In 2015, Section 115 was added to the Delaware General Corporation Law, or DGCL providing that Delaware corporations may adopt bylaws requiring that internal corporate claims be filed exclusively in Delaware. Section 109(b) of the DGCL was amended simultaneously to provide that the bylaws of Delaware corporations “may not contain any provision that would impose liability on a stockholder for the attorneys’ fees or expenses of the corporation or any other party in connection with an internal corporate claim.”
About six months later, the board of Paylocity Holding Corporation adopted two new bylaws. The first was an exclusive forum bylaw that, absent the company’s consent, requires internal corporate claims to be filed in a state or federal court located in Delaware. The second bylaw purported to shift to a stockholder who files an internal corporate claim outside of Delaware without the company’s consent the attorneys’ fees and other expenses that the company incurs in connection with such a claim if the stockholder does not obtain a judgment on the merits that substantially achieves the full remedy sought (the “Fee-Shifting Bylaw”). In other words, to trigger the Fee-Shifting Bylaw, a stockholder must first violate the company’s exclusive forum bylaw.
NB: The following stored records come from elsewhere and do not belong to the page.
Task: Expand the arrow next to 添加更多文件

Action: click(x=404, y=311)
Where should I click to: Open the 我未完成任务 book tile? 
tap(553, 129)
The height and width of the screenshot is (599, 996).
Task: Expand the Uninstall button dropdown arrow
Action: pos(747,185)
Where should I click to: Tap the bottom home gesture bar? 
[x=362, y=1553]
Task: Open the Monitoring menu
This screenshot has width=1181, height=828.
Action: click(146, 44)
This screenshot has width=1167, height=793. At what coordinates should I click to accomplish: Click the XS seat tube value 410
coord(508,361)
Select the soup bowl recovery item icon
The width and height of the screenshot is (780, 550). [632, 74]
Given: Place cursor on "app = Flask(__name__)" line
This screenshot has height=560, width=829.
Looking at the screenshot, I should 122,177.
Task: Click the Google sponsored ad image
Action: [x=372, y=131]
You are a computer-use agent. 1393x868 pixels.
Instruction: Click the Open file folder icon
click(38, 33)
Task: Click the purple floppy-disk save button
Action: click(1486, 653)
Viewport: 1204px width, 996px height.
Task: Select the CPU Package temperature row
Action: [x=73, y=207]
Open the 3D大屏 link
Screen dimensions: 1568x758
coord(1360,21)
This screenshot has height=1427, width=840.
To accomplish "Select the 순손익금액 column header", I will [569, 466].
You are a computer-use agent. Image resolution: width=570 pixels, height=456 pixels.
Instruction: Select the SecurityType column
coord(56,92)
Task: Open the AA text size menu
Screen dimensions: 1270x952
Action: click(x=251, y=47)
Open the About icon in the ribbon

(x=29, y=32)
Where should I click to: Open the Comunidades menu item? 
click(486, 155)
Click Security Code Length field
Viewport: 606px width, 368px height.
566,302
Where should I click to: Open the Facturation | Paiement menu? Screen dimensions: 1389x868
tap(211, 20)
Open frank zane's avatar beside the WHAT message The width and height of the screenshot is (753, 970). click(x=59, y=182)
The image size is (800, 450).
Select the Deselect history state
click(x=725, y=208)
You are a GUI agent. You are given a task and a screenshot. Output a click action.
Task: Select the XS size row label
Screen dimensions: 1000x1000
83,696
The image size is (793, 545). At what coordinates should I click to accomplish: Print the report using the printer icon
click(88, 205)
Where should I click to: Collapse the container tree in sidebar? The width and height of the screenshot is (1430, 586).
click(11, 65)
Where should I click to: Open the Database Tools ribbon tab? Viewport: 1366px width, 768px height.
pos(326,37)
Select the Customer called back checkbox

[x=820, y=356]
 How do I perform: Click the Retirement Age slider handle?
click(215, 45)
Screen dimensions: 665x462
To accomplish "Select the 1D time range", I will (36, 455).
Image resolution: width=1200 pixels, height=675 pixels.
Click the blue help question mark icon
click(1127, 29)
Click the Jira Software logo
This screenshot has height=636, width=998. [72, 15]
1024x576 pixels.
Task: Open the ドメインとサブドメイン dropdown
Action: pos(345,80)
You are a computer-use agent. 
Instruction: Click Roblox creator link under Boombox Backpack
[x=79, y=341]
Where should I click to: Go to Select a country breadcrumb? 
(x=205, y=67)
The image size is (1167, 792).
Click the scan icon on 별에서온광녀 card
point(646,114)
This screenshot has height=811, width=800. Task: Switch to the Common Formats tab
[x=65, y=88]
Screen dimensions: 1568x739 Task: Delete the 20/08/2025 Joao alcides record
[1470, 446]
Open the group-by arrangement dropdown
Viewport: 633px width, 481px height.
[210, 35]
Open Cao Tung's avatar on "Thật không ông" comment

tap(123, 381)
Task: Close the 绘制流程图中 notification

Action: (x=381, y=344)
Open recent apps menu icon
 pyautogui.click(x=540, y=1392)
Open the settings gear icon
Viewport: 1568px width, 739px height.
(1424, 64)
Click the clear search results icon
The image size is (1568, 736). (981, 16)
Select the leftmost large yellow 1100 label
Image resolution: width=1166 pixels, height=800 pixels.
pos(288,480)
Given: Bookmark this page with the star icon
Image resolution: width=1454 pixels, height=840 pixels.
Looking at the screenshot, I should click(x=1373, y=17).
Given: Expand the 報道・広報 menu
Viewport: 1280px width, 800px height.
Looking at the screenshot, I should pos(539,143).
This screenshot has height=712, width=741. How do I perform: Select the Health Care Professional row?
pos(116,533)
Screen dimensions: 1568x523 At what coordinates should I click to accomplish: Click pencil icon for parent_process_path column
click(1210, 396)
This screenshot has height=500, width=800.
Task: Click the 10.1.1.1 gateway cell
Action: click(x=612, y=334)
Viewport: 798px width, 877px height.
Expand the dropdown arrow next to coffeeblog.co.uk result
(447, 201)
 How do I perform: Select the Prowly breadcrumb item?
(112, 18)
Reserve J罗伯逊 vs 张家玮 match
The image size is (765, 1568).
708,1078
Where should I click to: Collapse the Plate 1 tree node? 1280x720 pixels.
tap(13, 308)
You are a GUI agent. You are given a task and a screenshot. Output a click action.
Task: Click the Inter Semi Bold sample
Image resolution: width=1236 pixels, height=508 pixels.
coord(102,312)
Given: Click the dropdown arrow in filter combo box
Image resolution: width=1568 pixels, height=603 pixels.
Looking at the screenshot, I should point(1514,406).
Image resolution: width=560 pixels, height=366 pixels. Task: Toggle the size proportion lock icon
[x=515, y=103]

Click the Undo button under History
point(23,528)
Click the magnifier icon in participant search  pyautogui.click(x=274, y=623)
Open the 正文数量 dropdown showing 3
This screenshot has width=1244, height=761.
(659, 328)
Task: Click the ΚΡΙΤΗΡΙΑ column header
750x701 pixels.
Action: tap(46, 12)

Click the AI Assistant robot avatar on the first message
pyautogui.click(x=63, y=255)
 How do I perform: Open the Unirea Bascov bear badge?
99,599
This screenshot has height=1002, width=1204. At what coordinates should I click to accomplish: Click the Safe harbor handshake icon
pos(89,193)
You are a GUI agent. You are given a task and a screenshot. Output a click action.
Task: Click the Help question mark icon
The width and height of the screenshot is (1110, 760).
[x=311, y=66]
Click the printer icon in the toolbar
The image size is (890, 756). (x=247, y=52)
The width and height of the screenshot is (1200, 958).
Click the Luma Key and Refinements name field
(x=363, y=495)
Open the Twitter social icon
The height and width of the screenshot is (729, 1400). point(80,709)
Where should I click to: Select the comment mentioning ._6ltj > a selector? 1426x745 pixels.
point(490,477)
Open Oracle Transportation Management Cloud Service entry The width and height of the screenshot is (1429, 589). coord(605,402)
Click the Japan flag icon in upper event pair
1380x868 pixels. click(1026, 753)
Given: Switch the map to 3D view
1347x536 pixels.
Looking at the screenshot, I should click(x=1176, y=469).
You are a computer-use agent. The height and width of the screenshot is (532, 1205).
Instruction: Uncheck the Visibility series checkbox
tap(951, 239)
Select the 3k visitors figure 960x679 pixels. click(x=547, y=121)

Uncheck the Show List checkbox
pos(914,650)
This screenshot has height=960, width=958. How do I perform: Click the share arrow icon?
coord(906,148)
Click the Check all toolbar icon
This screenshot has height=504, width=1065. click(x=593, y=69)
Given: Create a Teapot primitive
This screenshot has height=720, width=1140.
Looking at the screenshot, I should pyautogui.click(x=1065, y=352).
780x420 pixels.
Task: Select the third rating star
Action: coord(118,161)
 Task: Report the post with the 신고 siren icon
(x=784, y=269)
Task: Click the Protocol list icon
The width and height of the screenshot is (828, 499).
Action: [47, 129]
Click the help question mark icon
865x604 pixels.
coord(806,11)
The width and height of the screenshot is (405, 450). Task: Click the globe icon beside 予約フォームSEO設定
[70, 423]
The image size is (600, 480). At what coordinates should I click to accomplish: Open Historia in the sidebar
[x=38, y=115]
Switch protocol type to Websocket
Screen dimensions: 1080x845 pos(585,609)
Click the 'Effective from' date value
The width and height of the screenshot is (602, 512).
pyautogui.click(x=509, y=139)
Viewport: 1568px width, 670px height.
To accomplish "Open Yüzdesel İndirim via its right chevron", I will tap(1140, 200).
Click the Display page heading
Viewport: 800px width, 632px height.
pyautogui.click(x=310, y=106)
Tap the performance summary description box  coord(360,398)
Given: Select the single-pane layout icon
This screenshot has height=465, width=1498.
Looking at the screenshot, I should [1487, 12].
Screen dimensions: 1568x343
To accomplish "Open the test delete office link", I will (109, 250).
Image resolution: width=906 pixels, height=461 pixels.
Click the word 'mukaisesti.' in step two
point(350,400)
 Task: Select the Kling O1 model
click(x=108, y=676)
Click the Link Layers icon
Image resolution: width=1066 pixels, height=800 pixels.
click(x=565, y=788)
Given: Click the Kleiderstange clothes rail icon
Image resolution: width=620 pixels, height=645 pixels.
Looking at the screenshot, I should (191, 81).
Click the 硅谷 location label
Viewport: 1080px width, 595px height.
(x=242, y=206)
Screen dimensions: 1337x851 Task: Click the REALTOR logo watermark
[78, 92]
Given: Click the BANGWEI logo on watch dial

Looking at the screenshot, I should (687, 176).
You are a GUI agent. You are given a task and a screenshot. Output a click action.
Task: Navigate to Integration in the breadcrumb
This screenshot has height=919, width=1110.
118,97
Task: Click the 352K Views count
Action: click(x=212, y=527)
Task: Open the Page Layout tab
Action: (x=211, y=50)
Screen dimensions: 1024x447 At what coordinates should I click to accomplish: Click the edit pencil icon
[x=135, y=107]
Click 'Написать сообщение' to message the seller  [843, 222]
Ruling on a motion to dismiss, the Delaware Court of Chancery agreed with the plaintiff that the plain text of the Fee-Shifting Bylaw violates Section 109(b) because the statute unambiguously prohibits the inclusion of “any provision” in a corporation’s bylaws that would shift to a stockholder the attorneys’ fees or expenses incurred by the corporation “in connection with an internal corporate claim,” irrespective of where such a claim is filed. Thus, even though the Fee-Shifting Bylaw is triggered only when an internal corporate claim has been filed outside of Delaware, it is invalid under the blanket prohibition on such bylaws contained in Section 109(b).